━━━━━ Text ━━━━━

Editorial illustration for: MCP Servers Look Clean in Demos. Keeping Them Running in Production Is Different.

MCP - short for Model Context Protocol - is the open standard Anthropic released to let AI agents connect to external tools and services. Wire up an MCP server, and an agent can query your database, read your CRM, call your internal APIs, all within the same conversation. The setup demos take five minutes. Keeping it running in production for real clients is a different kind of work entirely.

Developers building agents for clients across logistics, fintech, and SaaS are running into a specific and underreported failure category: MCP server management at scale. The problems don't show up in YouTube tutorials. They show up three weeks after deployment, when something breaks in a way that isn't obvious to diagnose.

What Actually Goes Wrong

State leakage. MCP servers don't always clear state cleanly between requests. A server running for several hours can retain authentication tokens, cached responses, or partial results from earlier operations - and those bleed into later calls. In a demo, every request is fresh. In production, you're sometimes diagnosing why Monday's API response is contaminating Thursday's query.

Permission conflicts. An agent with five MCP servers installed has five separate permission models to manage. When two servers need access to the same resource - say, a Slack workspace and a project management tool that both touch the same calendar data - the permissions can conflict in non-obvious ways. Agents often resolve these conflicts silently, choosing one path over another without surfacing the decision to the user.

Silent failures. MCP servers can fail without passing a clear error to the model. The agent doesn't know a server timed out; it just has no data from that source. This means agents can confidently generate outputs based on incomplete information, with no indication to the end user that anything went wrong.

Token rotation. Authentication tokens expire. An MCP server that worked on Monday stops working when a token rotates on Wednesday. Because agents don't always surface authentication failures clearly, teams end up with agents that appear to be running but are quietly operating on stale or absent data.

━━━━━

**Work to complete:**
[A] Summarize the text on MCP servers in two sentences.
[B] Answer these questions from the text on MCP servers:
(i) What is MCP short for?
(ii) How long do the setup demos take?
(iii) In the token rotation example, on which day does a token rotate?
The entries that follow the text are not needed for any of the work here.

━━━━━ Extracted information ━━━━━

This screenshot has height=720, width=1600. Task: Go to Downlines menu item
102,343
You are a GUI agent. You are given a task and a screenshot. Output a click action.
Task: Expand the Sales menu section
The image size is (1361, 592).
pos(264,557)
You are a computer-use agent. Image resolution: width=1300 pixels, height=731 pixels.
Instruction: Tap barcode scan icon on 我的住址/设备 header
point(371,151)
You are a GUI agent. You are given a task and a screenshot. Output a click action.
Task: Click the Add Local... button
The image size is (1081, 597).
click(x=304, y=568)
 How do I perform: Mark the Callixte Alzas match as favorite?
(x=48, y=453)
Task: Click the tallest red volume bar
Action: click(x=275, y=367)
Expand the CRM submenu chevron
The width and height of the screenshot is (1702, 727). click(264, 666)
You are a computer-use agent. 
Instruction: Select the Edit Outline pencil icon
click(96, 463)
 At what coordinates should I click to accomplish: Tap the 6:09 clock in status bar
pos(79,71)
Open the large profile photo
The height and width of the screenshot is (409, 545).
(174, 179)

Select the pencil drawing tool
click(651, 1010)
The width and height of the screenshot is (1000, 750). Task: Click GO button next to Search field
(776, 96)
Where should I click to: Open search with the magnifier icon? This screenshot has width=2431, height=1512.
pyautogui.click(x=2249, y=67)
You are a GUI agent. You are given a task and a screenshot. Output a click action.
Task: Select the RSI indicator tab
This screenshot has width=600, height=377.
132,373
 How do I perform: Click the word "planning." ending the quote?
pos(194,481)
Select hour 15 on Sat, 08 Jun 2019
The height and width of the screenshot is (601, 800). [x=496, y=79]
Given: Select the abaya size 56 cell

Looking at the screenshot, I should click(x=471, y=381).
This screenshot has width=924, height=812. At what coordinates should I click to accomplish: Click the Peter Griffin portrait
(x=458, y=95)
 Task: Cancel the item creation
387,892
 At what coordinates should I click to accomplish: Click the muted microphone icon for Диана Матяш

━━━━━

**Your written answers:**
[A] MCP, the Model Context Protocol, is an open standard that lets AI agents connect to external tools and services, and although setup demos take five minutes, keeping MCP servers running in production is a different kind of work. Developers are running into failures that include state leaking between requests, conflicting permissions across servers, silent failures that leave agents working from incomplete information, and expiring authentication tokens that leave agents quietly operating on stale or absent data.

[B]
(i) Model Context Protocol.
(ii) Five minutes.
(iii) Wednesday.